Eines der größten Probleme ist jedoch das der mangelhaften Wartungen und Reinvestitionen in das Netz. Reibungslose Betriebsabläufe sind nicht mehr gewährleistet, das Schienennetz verkommt langsam, aber sicher. In Deutschland wird die Wartung des Netzes durch die DB AG (2/3 der netzbezogenen Ausgaben) finanziert, (Re-) Investitionen (Ersatzbeschaffungen und Netzerweiterungen) durch den Staat (1/3 der netzbezogenen Ausgaben; vgl. DB Mobility Networks Logistics 2014, S. 5). Dies gibt der DB AG einen Anreiz, die Instandsetzung und Wartung zu minimieren und auf Verschleiß zu fahren – für den Ersatz des verschlissenen Netzes kommt ja der Steuerzahler auf.

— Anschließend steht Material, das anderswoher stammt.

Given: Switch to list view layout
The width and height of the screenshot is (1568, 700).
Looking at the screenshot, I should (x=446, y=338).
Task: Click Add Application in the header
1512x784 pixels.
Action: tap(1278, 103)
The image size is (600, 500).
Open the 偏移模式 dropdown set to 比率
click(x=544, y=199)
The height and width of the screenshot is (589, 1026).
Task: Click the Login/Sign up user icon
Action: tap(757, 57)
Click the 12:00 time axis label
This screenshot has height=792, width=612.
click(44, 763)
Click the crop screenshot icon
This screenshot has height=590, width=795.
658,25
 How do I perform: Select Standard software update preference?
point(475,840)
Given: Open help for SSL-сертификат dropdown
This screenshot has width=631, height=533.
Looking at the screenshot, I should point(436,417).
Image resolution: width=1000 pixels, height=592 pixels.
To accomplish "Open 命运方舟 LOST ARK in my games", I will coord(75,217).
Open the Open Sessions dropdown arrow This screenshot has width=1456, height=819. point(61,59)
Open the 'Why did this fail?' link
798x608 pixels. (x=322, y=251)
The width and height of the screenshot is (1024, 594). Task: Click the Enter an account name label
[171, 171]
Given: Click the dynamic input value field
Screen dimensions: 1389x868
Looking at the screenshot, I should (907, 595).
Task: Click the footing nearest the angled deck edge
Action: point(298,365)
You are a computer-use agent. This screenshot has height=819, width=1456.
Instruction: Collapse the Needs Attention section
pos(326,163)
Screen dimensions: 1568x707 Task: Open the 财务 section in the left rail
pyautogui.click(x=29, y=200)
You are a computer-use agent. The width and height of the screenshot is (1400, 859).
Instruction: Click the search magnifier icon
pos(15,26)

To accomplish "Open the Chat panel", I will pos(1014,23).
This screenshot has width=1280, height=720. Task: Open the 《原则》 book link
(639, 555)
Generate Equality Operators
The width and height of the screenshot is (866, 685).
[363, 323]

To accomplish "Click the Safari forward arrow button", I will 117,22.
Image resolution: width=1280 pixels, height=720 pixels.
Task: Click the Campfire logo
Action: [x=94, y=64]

Die Unterfinanzierung des Netzes kann jedoch ernsthafte Konsequenzen haben: Man denke an den Unfall von Hordorf im Januar 2011 (10 Tote, 23 teils schwer Verletzte, N. N. 2011). Der Unfall hätte leicht durch die Installation eines automatischen Bremssystems auf der Strecke vermieden werden können („punktförmige Zugbeeinflussung“, kurz PZB). Man denke auch an die laufenden Verspätungen. Heutzutage ist es sicherer, auf ein Pferd zu wetten, als auf einen pünktlichen Zug. Ein großer Teil der Verspätungen wird durch Langsam-Fahrstrecken verursacht, die wiederum ihre Ursache in dem heruntergekommenen Schienennetz haben. Die Misere manifestierte sich insbesondere an den Stellwerken. Zwischen 2002 und 2012 reduzierte die DB Netz AG ihre Mitarbeiter von 51.918 auf 35.249. Parallel hierzu kam allerdings die Digitalisierung der Stellwerke nicht richtig voran – auch wegen der damit einhergehenden hohen Kosten. Die unvermeidliche Konsequenz sind Engpässe. Der Netzzustandsbericht 2012 stellte eine Zunahme an Verspätungen und Zugausfällen von 4,5 % fest, die durch Stellwerksprobleme verursacht wurden. Allerdings dürfte es sich hierbei um eine Untertreibung handeln, zumal die DB AG ihre eigene Definition von Pünktlichkeit entwickelt hat (Tagesschau.de 2011). Der vorläufige Höhepunkt ereignete sich im September 2013, als Mainz mehrere Wochen weitgehend vom Netz abgekoppelt wurde – aufgrund akuter Personalengpässe. Ein Vorstandsmitglied der DB Netz AG musste seinen Hut nehmen. Das eigentliche Problem war freilich weniger die schlechte Qualität des Managements an sich, als vielmehr die schlechte Qualität der politischen Vorgaben – die durch das Management in sklavischem Gehorsam umgesetzt wurden.